SB5, sponsored by Sen. Chris Elliott, R-Josephine, would change Archives’ board from a self-perpetuating entity, subject to confirmations by the Senate, to one where members would be appointed by  the governor, lieutenant governor, speaker of the House of Representatives and Senate president pro tempore.

“We took the approach that it should be some from the executive and some from the legislative branch,” he said.

The change comes months after Elliott and other Republicans attacked Archives for hosting a presentation on LGBTQ+ history in Alabama in June. Elliott introduced a bill in the special session over the summer to strip Archives of $5 million, but the bill did not pass.

Elliott said that the Archives board is a “unicorn” and said that the Board does not have accountability to elected officials.

“I think that this Legislature is trying to make sure that the government is more responsive and responsible to the people of the state of Alabama through their elected leaders,” he said.

Georgia Ann Hudson, spokesperson for the Alabama Department of Archives and History, wrote in an email that the self-perpetuating model, which dates to the creation of the department in 1901, has allowed the Archives to operate with limited direct political pressure. She said that the confirmation model has provided accountability to elected officials. 

The result has been agency stability with professional and non-partisan administration of the historical materials that document Alabama’s past, including the foundational government records that guarantee the rights of Alabamians,” she wrote.

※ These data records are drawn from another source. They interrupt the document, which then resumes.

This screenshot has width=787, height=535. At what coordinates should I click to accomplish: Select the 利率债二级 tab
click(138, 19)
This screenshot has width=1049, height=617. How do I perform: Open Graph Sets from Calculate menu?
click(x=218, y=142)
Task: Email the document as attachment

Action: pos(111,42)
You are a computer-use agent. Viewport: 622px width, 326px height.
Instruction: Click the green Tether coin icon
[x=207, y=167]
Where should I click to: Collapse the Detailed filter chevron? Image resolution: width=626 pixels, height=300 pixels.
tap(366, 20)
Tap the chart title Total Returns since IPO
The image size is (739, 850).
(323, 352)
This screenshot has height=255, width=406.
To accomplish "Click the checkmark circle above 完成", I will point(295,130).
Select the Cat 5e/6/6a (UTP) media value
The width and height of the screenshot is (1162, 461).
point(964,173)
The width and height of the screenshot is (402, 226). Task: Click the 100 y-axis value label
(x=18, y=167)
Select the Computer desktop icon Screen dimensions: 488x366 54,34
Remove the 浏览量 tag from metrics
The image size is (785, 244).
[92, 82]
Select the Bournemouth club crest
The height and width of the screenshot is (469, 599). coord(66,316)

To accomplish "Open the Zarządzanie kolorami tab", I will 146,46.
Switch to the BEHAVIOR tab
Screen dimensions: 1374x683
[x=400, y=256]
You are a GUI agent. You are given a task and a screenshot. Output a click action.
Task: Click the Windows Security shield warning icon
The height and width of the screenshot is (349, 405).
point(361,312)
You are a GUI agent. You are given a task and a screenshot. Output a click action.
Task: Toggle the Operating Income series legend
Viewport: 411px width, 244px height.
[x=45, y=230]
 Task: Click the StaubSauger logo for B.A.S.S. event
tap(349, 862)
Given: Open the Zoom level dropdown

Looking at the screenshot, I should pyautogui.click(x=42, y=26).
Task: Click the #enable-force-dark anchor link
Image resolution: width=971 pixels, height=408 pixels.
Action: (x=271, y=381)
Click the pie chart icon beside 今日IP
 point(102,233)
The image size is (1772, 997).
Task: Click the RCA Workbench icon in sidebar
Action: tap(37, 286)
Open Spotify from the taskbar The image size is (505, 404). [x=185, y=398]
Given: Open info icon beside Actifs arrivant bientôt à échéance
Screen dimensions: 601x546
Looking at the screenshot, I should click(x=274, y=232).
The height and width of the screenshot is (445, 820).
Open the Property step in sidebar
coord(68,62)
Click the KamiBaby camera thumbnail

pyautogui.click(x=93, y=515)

Currently, the Alabama Department of Archives and History has two trustees from each congressional district, as well as two additional at-large members and the Governor or their designees. The law says that the trustees should represent the racial and gender diversity of the state.

Under Elliott’s bill, there would be eight at-large members and the Governor or the Governor’s designee. These members would make up the racial, gender, geographic, urban, rural and economic diversity of the state.

Both models require Senate confirmation.

Hudson said that the trustees have diverse backgrounds.

The ADAH respectfully encourages the Legislature to retain the governance structure that, for almost 125 years, has made possible the agency’s legacy of service, integrity, and commitment to ensuring that Alabama’s history is preserved for future generations,” she wrote.

The Legislature will begin its 2024 regular session in February.